Syntaxerror:non-ascii character Python Chinese processing _

Syntaxerror:non-ascii character Python Chinese processing __python

Last Update:2018-07-24 Source: Internet

Author: User

Tags windows ssh client

Developer on Alibaba Coud: Build your first app with APIs, SDKs, and tutorials on the Alibaba Cloud. Read more ＞

Python's Chinese topic has always been a headache for beginners, and this article will give you a concrete explanation of common sense. Of course, it's almost certain that python will solve the problem completely in a future release, and it doesn't bother us so much.

Let's look at the Python version:

>>> Import Sys
>>> sys.version
"" 2.5.1 (r251:54863, APR 2007, 08:51:08) [MSC v.1310 bit (Intel)] ""

(i) Create a file chinesetest.py with Notepad, default ANSI:

s = "Chinese"
Print S

Test to see:

E:\project\python\test>python chinesetest.py

File "chinesetest.py", line 1
Syntaxerror:non-ascii character "" \xd6 "" in File chinesetest.py on line 1, but noencodingdeclared; Http://www.pytho
N.org/peps/pep-0263.html for details

Secretly to change the file code to UTF-8:

E:\project\python\test>python chinesetest.py
File "chinesetest.py", line 1
Syntaxerror:non-ascii character "" \xe4 "" in File chinesetest.py on line 1, but noencodingdeclared; Http://www.pytho
N.org/peps/pep-0263.html for details

No avail...
Since it provides a Web site, look at it. Simply browsing, and finally knowing that if there are non-ASCII characters in the file, you need to specify the encoding declaration in the first or second line. Change the encoding of the chinesetest.py file from the beginning to ANSI and add the code declaration:

# CODING=GBK
s = "Chinese"
Print S

Try again:

E:\project\python\test>python chinesetest.py
Chinese

Normal slightly:)

(ii) Take a look at its length:

# CODING=GBK
s = "Chinese"
Print Len (s)

Results: 4.
s here is the STR type, so the time of the plotting one Chinese equivalent to two English characters, is the length of 4.
We write this:

# CODING=GBK
s = "Chinese"
S1 = u "Chinese"
S2 = Unicode (S, "GBK") # ellipsis argument will be decoded with Python's default ASCII
S3 = S.decode ("GBK") # converting STR to Unicode is the Decode,unicode function affects the same
Print Len (S1)
Print len (S2)
Print Len (S3)

Results:
2
2
2
(iii) Next look at the handling of the document punishment: Build a file Test.txt, file pattern ANSI, content: ABC Chinese, read in Python

# CODING=GBK
Print open ("Test.txt").
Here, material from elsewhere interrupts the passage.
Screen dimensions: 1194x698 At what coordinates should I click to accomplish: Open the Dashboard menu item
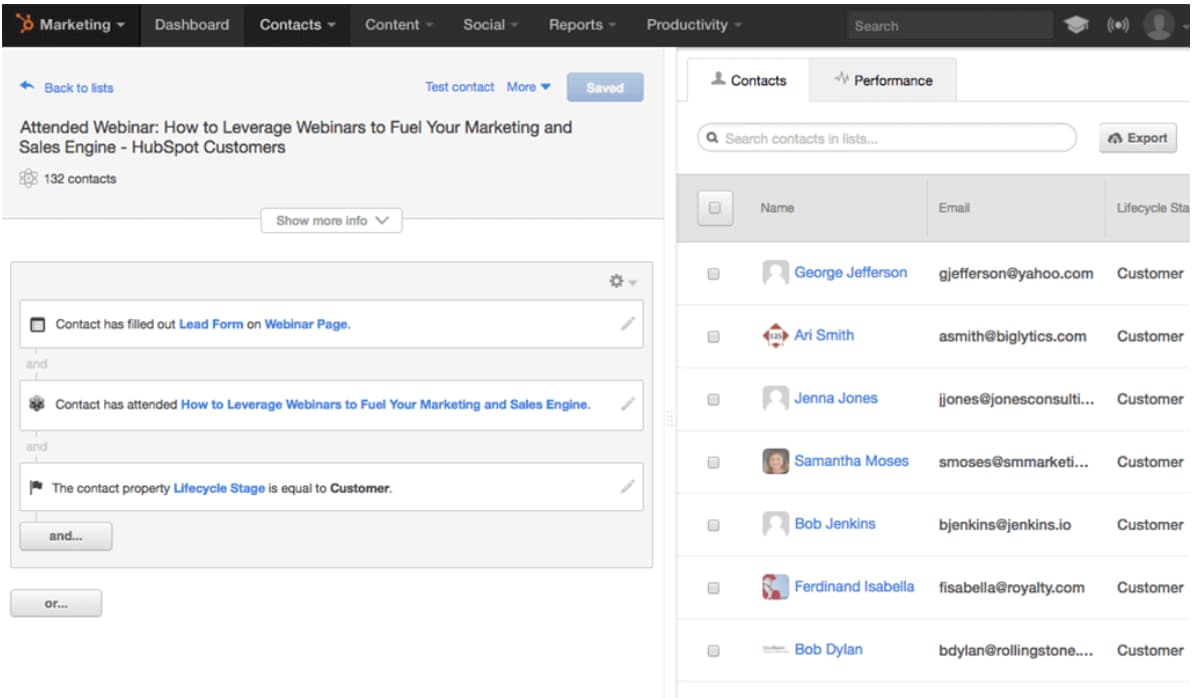pyautogui.click(x=191, y=25)
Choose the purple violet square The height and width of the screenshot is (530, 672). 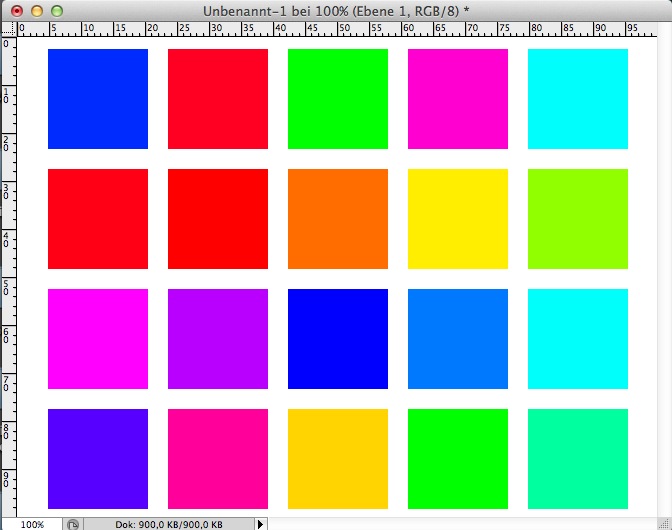click(217, 339)
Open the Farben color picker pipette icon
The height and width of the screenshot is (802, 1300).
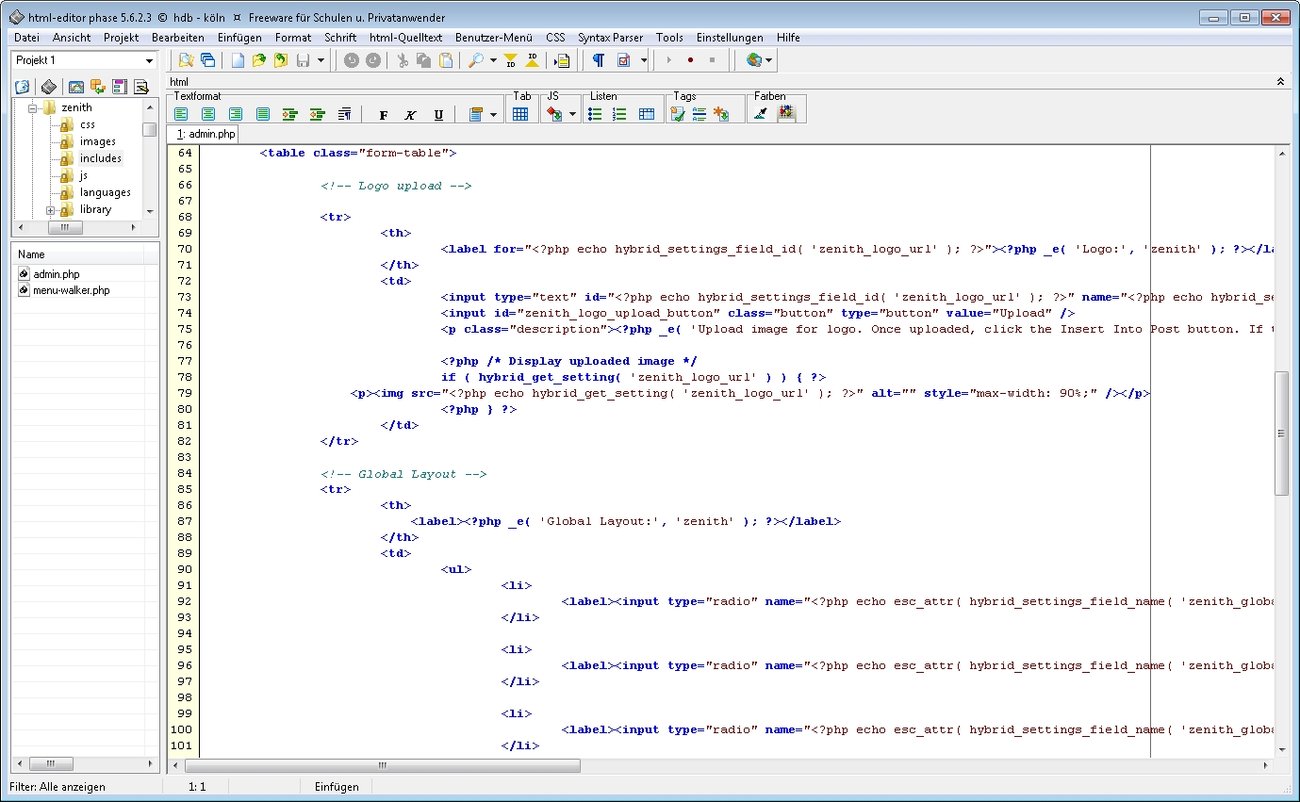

Read ()

Results: ABC Chinese
Change the pattern of documents into UTF-8:
Results: ABC Juan PO
Clearly, there is a need to decode:

# CODING=GBK
Import Codecs
Print open ("Test.txt"). Read (). Decode ("Utf-8")

Results: ABC Chinese
The top of the Test.txt I was edited with EditPlus, but when I used Windows with Notepad editor to form the UTF-8 pattern,
Run times wrong:

# CODING=GBK
Import Codecs
Print open ("Test.txt"). Read (). Decode ("Utf-8")

Originally, some software, such as Notepad, when saving a file encoded in UTF-8, inserts three invisible characters (0 xef 0 xbb 0 xbf, or BOM) at the beginning of the file.
The codecs module in Python defines this constant as we need to remove these characters when we read them:

# CODING=GBK
Import Codecs
Print open ("Test.txt"). Read (). Decode ("Utf-8")

Results: ABC Chinese

(iv) A few remaining topics
In the second project group, we converted Str to Unicode using the Unicode function and the Decode method. Why are the arguments for these two functions "GBK"?
The first response was that we used GBK (# CODING=GBK) In our coding statements, but that was really true.
Correct the source file:

# Coding=utf-8
s = "Chinese"
Print Unicode (S, "Utf-8")

Run, Error:

Traceback (most recent call last):
File "chinesetest.py", line 3, in <module>
s = Unicode (S, "Utf-8")
Unicodedecodeerror: "" UTF8 "" codec can "" t decode bytes in position 0-1: Invalid data

Obviously, if the front is normal because both sides of the application of GBK, so here I confrontation on both sides utf-8 consistent, should also be normal, not error.
Further examples, if we convert here still use GBK:

# Coding=utf-8
s = "Chinese"
Print Unicode (S, "GBK")

Results: Chinese
Read an English material that roughly explains the print in Python:
When Python executes a print statement, it simply passes the output to the operating system (using fwrite () or something L Ike it), and some the other program is responsible for actually displaying which output on the screen. For example, on Windows, it might is the Windows console subsystem that displays. Or If you ' re using Windows and running Python on a Unix box somewhere else, your the Windows SSH client is actually RESPONSIB Le for displaying the data. If you are are running Python in a xterm on Unix, then xterm and your X server handle the display.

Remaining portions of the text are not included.